> _Passage provided_
+===+
Home inFocus Agenda for a New Congress (Winter 2023) A Deadlocked Congress Can’t Ignore the Border

A Deadlocked Congress Can’t Ignore the Border

Jonathan S. Tobin Winter 2023
U.S. Army Corps of Engineers South Pacific Border District contractor crews place a three-ton, 30-foot barrier panel at the Barry M. Goldwater Range along the U.S.-Mexico border near Yuma, Arizona. (Photo: U.S. Army Corps)

The new Congress is faced with a security and humanitarian crisis at the border with Mexico. Given the almost complete breakdown of efforts to prevent illegal immigration in the last two years, dealing with this problem ought to be a priority for Washington.

Yet with divided government returning to Capitol Hill in the form of a new Republican majority in the House of Representatives that will thwart the Democratic-controlled Senate and White House and vice versa, the prospect of any major reform, whether in terms of the Democrats’ goal of amnesty for illegal migrants or the Republican objective of regaining control of the border and sealing it off, is off the table.
+===+
> _Dataset section_
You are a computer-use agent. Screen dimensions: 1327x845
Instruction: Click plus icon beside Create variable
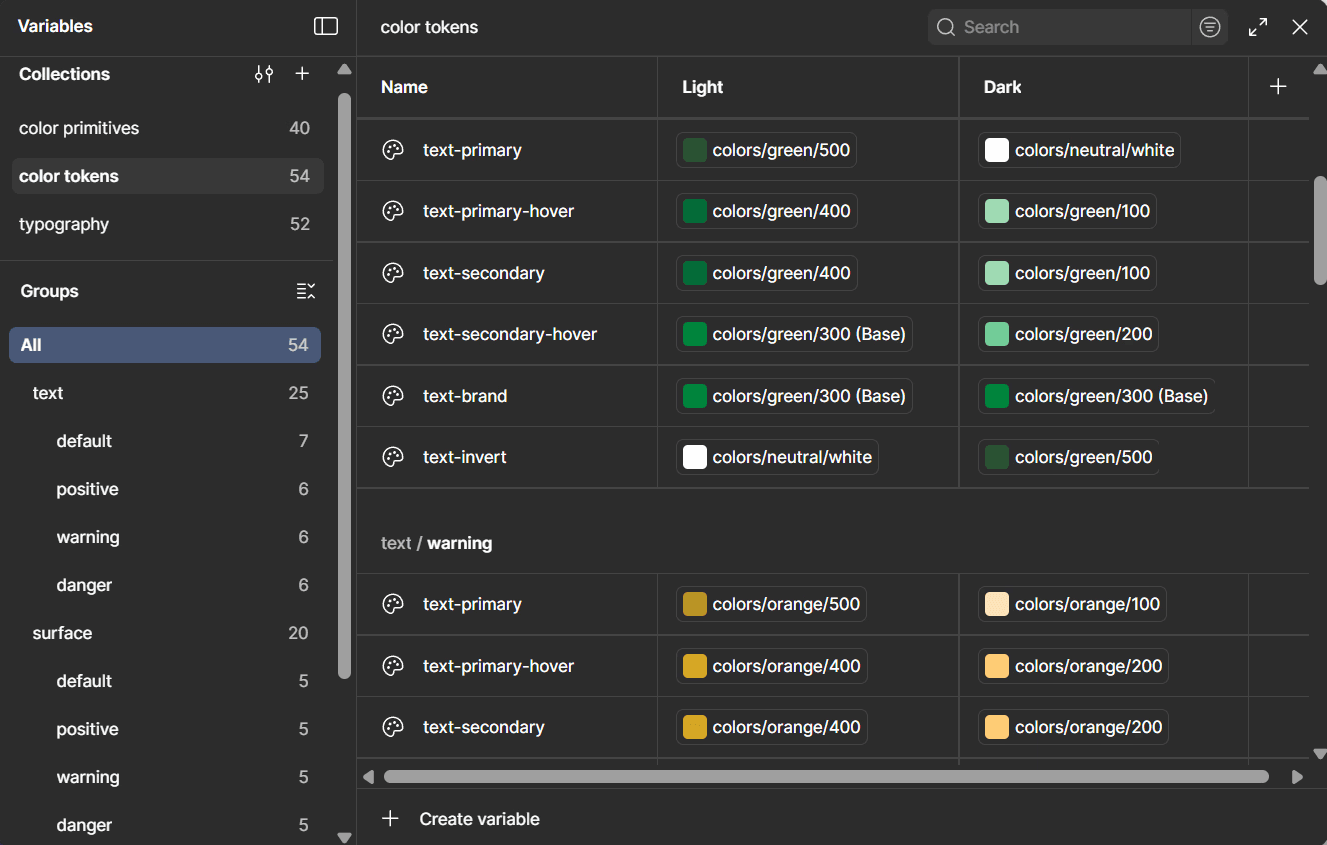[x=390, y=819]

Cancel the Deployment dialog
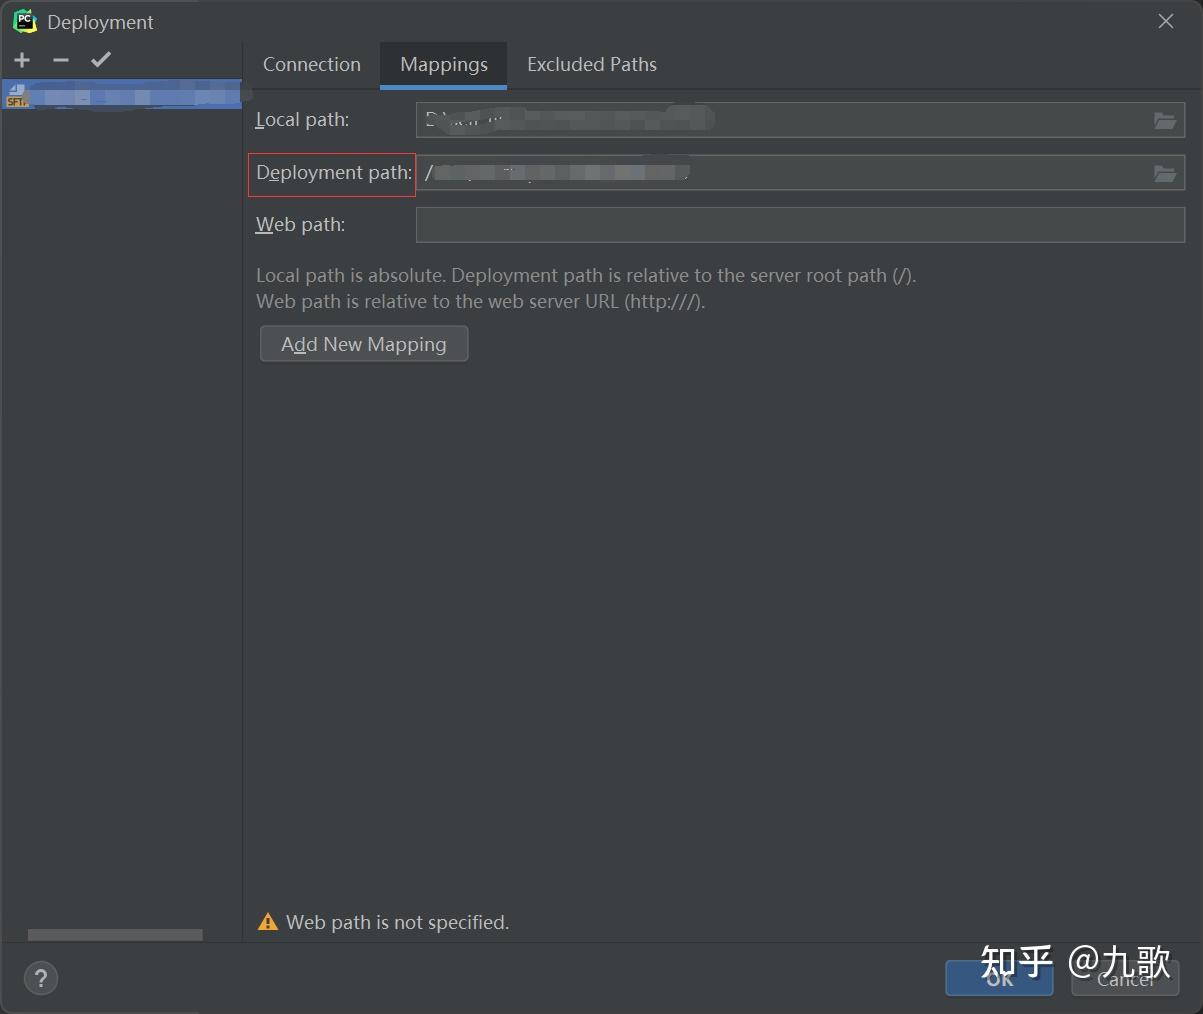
+===+
> _Questions_
1. Answer these from the article on Congress and the border:
(a) How heavy is the barrier panel described in the photo caption?
(b) In which chamber will the new Republican majority sit?
(c) What goal of the Democrats does the article name?
2. Carry on the article on Congress and the border, picking up after its last sentence.

> _Results of the tasks_
1.
(a) Three tons.
(b) The House of Representatives.
(c) Amnesty for illegal migrants.

2.
While illegal border crossings have been a serious problem for decades, they have grown far worse since November 2020. As the New York Times first reported a month later, the election of a president who denigrated his predecessor’s efforts to seal the border by increased enforcement of the laws and by building a wall to make crossing more difficult, called for “compassion” for those breaking those laws, and supported amnesty for those already in the United States, sent a clear signal. Those wishing to enter the country illegally took Joe Biden’s victory as a signal to begin an explosion in illegal crossings.

That was followed by a series of policy decisions by Biden in which the “catch and release” policy former President Donald Trump had ended was resumed. Deportations slowed, apprehensions of illegals by the much-abused Immigration and Customs Enforcement (I.C.E.) were largely halted and even the work of those beleaguered Border Police left to deal with the problem was unfairly smeared as brutal and prejudicial.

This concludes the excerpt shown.